6.2. Pathological Relevance and Nosological Considerations
Traditional clot classifications do not account for the phenotype described here. The combination of elasticity, structural uniformity, dense fibrin networks, and minimal entrapped cells falls outside canonical descriptions of postmortem clots or mature thrombi. Recognition of this phenotype may warrant refinement of intravascular pathology frameworks and encourage systematic documentation in clinical and forensic settings.
6.3. Public-Health Implications
Although this study does not attempt to estimate prevalence, the global consistency of field reports underscores the need for structured surveillance and prospective documentation.
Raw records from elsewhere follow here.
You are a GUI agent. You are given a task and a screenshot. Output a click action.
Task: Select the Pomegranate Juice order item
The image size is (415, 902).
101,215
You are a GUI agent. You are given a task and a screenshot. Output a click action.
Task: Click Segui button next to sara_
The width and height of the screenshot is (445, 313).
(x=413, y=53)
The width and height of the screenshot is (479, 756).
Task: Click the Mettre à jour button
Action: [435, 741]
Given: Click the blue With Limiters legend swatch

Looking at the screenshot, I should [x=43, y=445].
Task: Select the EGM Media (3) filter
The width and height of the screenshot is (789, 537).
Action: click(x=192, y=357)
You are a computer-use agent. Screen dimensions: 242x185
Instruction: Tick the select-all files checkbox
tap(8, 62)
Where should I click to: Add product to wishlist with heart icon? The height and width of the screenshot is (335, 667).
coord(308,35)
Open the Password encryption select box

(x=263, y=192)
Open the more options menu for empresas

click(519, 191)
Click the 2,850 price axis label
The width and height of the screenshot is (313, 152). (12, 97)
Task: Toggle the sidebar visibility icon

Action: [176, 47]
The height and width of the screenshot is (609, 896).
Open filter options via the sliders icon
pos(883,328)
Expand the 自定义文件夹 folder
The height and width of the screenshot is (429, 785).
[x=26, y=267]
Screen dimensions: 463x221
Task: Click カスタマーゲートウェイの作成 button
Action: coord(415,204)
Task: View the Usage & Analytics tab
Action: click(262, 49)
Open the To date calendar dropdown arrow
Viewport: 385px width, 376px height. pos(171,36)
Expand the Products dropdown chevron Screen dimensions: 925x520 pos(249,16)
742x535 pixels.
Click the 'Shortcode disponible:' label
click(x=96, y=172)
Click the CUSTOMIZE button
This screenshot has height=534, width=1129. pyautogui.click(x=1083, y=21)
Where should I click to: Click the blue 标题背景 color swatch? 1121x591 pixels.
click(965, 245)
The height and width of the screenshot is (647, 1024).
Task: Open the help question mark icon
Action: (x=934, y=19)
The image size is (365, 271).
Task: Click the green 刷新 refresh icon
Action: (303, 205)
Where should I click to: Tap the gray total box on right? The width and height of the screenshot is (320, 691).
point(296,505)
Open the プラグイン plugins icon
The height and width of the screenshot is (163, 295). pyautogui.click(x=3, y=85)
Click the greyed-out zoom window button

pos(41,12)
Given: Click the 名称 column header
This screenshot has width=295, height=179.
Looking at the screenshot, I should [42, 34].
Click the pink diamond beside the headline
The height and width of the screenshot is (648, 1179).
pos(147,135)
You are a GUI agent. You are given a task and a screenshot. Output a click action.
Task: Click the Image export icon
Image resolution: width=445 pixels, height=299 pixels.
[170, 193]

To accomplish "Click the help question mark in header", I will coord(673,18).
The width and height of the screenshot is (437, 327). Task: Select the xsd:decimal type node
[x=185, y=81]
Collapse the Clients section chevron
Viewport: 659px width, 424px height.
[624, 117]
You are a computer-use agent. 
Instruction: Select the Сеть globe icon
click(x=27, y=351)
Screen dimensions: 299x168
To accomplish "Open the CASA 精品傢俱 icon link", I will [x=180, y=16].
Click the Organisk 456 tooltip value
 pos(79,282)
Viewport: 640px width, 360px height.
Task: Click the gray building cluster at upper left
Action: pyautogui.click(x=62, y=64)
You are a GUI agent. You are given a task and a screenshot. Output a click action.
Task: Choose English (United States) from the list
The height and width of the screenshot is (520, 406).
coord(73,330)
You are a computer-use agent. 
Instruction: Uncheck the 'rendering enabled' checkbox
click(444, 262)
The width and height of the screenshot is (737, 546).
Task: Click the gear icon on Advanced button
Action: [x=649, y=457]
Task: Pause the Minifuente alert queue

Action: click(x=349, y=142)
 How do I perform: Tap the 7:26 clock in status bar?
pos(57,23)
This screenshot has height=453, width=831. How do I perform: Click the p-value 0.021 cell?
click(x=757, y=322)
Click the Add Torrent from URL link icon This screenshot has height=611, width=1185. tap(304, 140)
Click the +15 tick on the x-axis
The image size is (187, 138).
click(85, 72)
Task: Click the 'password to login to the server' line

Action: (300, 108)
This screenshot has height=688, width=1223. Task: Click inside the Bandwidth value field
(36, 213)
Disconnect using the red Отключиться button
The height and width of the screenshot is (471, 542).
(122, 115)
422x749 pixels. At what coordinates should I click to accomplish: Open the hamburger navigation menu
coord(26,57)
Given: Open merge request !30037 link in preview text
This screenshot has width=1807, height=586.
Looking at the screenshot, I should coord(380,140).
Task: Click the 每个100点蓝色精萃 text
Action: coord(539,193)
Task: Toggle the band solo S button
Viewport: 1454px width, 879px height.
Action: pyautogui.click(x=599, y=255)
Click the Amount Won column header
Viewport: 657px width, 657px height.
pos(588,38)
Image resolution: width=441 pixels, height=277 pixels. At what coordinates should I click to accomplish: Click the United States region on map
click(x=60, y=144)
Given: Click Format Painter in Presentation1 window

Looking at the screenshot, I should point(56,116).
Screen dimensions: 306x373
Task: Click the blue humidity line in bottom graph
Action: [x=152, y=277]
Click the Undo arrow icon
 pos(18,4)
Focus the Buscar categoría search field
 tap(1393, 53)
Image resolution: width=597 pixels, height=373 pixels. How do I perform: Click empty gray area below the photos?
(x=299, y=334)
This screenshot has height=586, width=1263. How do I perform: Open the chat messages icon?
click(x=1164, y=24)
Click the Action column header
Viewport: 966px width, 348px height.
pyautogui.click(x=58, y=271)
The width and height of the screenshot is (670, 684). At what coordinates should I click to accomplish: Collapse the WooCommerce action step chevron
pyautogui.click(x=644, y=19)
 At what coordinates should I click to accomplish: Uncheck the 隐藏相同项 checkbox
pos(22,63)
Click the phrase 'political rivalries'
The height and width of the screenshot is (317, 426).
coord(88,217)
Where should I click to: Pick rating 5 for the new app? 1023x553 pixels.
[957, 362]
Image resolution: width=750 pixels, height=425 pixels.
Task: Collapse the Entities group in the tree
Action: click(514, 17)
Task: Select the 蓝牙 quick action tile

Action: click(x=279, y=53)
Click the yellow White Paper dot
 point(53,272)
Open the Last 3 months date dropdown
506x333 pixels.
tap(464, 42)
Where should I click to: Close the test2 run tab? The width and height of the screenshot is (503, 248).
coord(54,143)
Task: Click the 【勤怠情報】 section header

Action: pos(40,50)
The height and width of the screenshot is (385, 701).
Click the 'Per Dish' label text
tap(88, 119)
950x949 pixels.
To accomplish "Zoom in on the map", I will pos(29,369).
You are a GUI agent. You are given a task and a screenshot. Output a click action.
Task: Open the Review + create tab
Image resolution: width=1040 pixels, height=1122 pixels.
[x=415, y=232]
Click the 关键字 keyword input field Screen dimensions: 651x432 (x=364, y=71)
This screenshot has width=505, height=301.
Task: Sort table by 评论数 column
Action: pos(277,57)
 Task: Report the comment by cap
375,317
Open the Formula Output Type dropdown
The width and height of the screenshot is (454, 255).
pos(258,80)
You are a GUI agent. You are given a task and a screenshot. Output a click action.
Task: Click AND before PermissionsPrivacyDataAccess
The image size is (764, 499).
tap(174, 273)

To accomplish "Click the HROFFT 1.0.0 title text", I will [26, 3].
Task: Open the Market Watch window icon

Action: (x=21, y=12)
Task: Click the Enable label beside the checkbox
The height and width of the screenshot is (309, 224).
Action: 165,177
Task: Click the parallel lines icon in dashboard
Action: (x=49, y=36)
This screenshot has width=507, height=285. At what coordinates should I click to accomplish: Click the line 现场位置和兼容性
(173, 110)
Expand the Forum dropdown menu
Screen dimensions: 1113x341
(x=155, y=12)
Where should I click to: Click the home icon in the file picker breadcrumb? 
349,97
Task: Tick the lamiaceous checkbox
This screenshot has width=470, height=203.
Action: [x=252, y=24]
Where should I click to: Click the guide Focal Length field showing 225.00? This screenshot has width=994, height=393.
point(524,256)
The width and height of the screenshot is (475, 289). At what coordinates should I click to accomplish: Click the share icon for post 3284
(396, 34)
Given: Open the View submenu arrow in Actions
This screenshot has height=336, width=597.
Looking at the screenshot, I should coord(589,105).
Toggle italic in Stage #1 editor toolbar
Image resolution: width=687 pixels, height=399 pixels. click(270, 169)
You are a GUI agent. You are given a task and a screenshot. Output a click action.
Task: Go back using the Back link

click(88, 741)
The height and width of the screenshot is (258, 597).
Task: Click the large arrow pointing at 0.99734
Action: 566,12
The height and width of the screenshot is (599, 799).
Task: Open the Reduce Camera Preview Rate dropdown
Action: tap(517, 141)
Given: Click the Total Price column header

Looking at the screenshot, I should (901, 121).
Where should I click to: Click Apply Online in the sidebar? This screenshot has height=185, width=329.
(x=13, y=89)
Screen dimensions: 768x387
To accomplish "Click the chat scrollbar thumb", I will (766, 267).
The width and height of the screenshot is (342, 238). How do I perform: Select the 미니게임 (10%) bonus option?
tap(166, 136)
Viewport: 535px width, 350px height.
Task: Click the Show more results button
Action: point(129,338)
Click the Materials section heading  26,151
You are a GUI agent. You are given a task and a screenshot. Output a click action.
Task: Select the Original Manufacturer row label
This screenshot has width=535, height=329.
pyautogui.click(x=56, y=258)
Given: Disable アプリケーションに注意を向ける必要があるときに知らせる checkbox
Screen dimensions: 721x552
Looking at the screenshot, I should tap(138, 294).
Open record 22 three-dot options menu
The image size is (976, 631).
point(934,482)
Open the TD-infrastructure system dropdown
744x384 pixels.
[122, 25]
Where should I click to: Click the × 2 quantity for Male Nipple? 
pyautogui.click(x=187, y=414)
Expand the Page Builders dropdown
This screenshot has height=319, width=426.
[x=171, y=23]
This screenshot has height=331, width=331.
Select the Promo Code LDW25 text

Understanding the frequency, clinical associations, and potential risk factors for AIC formation will require collaboration between pathologists, clinicians, and public-health researchers.
6.4. Future Directions in Biomedical Research
Defining the biochemical composition and molecular architecture of AICs is essential for determining whether they reflect:
An extreme variant of fibrin-dominant thrombi,
a novel subtype of proteinaceous intravascular obstruction, or
a distinct pathological class with unique clinical implications.
These questions are addressed in the companion studies of this trilogy: Paper 2 (Elemental Composition) and Paper 3 (Proteomic Architecture).
Together, these investigations aim to build a comprehensive framework for understanding AICs, clarifying their pathophysiological significance, and guiding future diagnostic and research efforts in vascular biology and public health.